Professor S N Omkar, Chief Research Scientist in Aerospace Engineering department at IISc Bangalore, told InUth,
“The research was really a challenging one as we were a pioneer into the field of BCI and the biggest challenge that we faced monitoring EEG, is artefact recognition and elimination as there are subject related artefacts and technical artefacts which have to be handled differently. And on the other hand, it is very important that the subjects concentrate on a particular task, which would otherwise have a negative impact on the accuracy on the system.”
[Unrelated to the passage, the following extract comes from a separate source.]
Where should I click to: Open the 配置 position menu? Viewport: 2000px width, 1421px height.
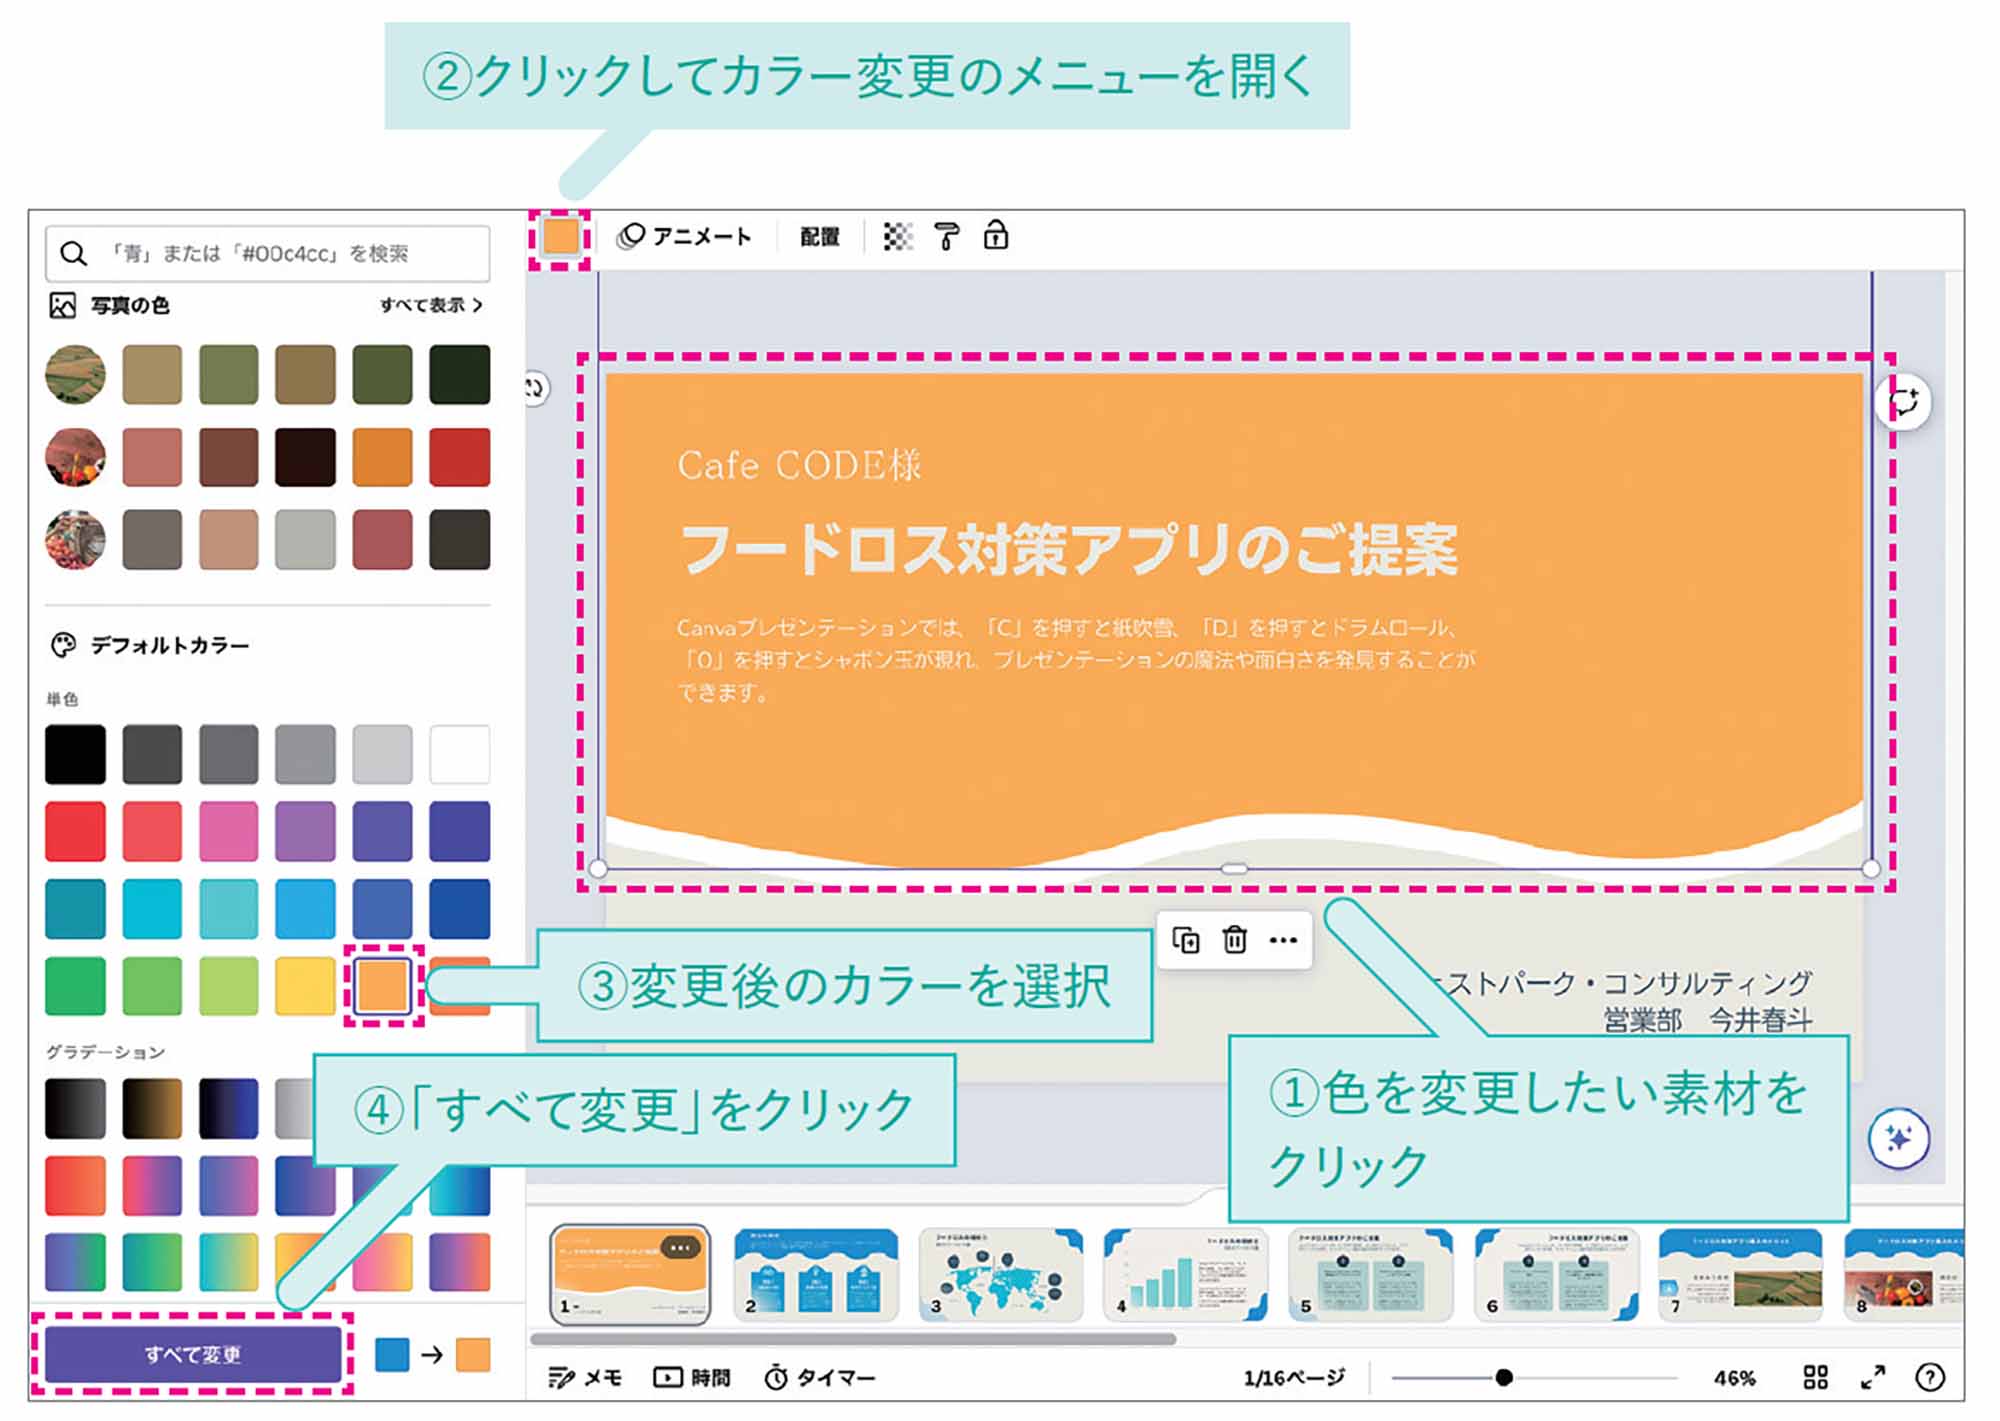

Though the “mind control” drone is not an invention, this is the first time such a drone has been designed in India. Prof Omkar told us how his research is different from others:
“Our research differs in a unique way as the data acquisition protocol, for this study, was carefully designed to get maximum signal to noise ratio and all external disturbances were eliminated such as noise, light and wireless radio-interference.”
With the possibility of robots being controlled through mind nearing reality, the applications of such technology are wide. Prof Omkar said,
“Other robotic tasks can also be performed as the concept of brain-computer interface is revolutionary in itself…BCI can have a lot of scope in the future technical applications as the Control of Prosthetic limbs and even self-driving cars can also be optimized with BCI. One of the major future application is that enhancing Virtual Reality with BCI.”
Every coin has a flip side, and so does every technology. Though such drones have the potential to help the visually-impaired, they also have the potential to be used in military operations as well as surveillance. However, Prof Omkar tells us,
“Any technology can easily be manipulated, but rather than looking at the drawbacks the effective usage is well principled.”
Professor Omkar and his team are not limiting the usage of drones through “mind-control”. They have signed a MoU with the Maharashtra govt to employ drones for crop assessment. They are also currently researching how drones can be used to spot violent behaviour in crowds.